● **THE PROBLEM**
Could you transcribe exactly the lines from the one containing "You are a computer-use" through the last line of the records below, leaving out the pictures?

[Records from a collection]
══════════
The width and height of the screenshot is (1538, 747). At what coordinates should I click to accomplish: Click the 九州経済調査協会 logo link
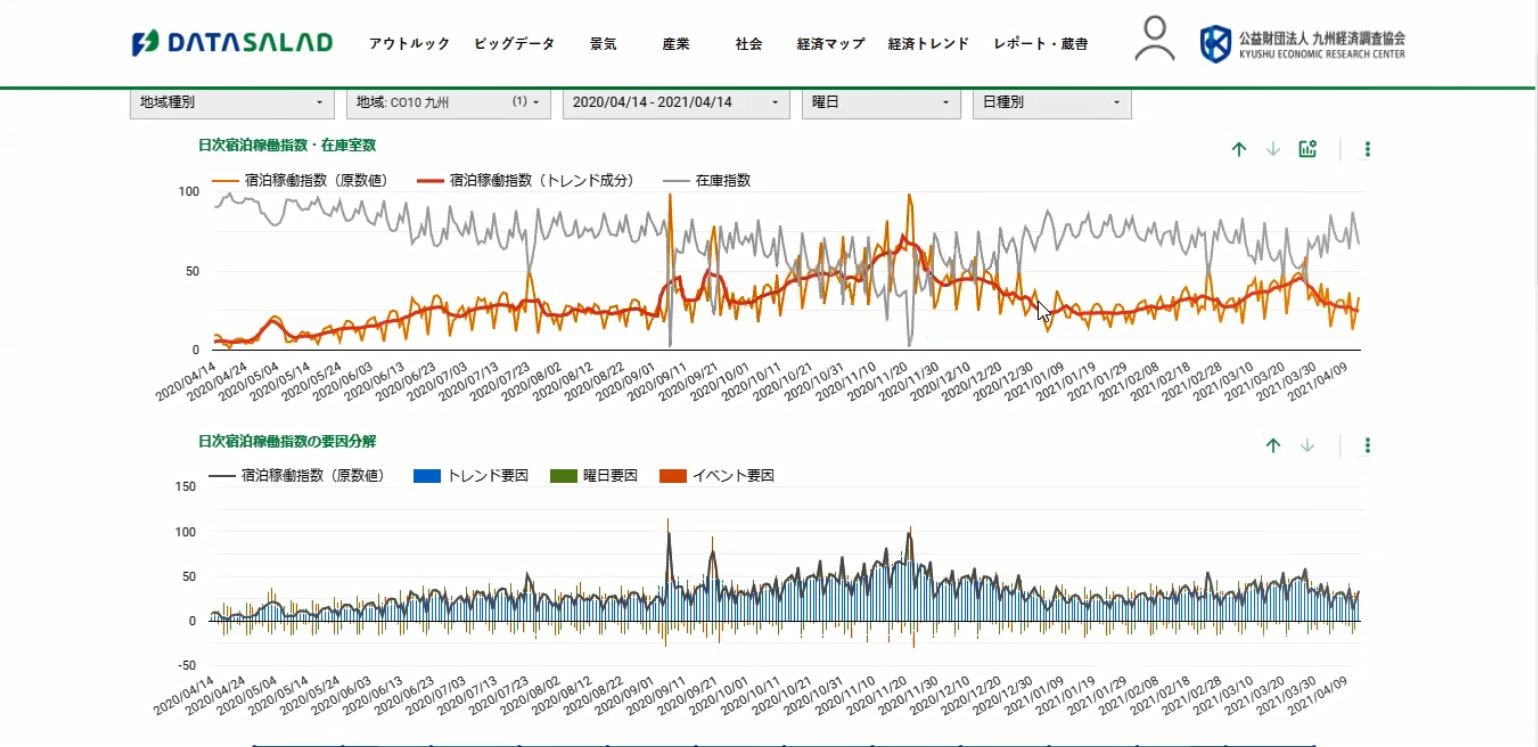pyautogui.click(x=1302, y=44)
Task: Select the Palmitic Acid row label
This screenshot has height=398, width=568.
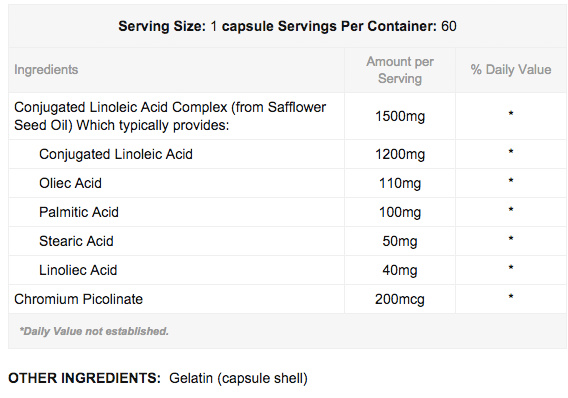Action: pyautogui.click(x=79, y=212)
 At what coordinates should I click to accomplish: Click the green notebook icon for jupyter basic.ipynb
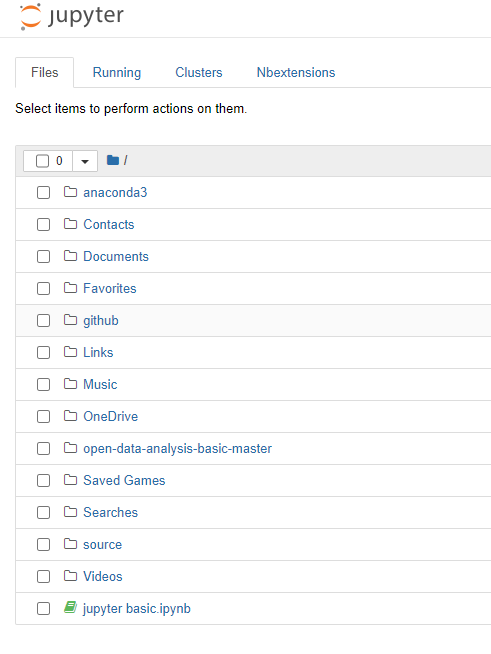coord(71,607)
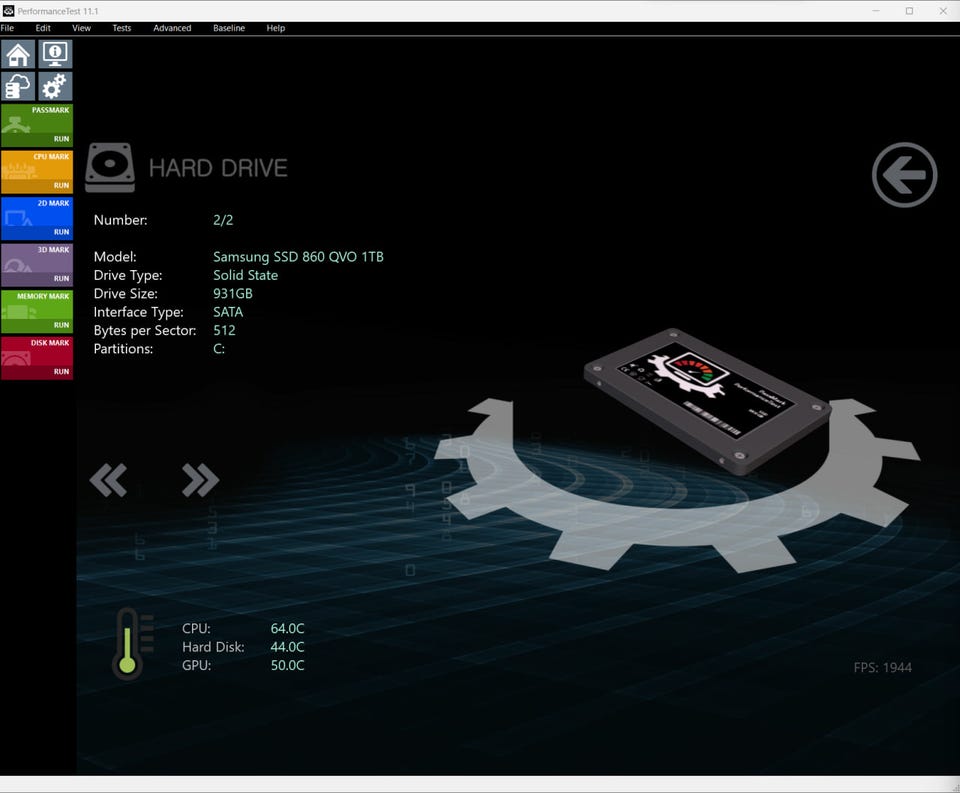Go back using the large arrow icon

click(x=904, y=175)
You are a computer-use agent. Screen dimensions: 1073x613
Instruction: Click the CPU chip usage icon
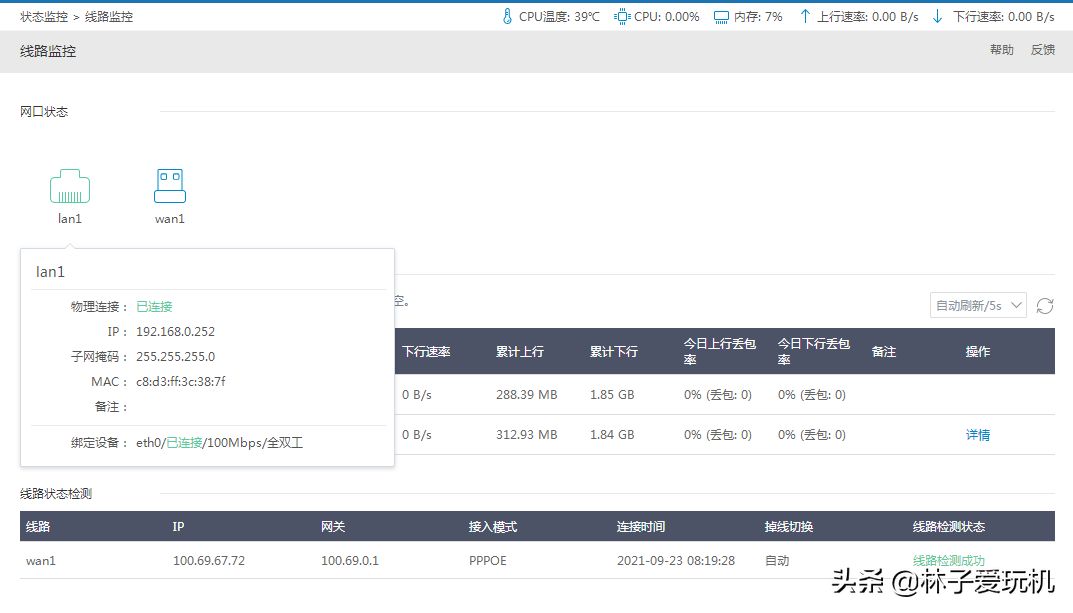pos(622,17)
══════════
● **RESPONSE AREA**
You are a computer-use agent. Screen dimensions: 1073x613
Instruction: Click the CPU chip usage icon
pos(622,17)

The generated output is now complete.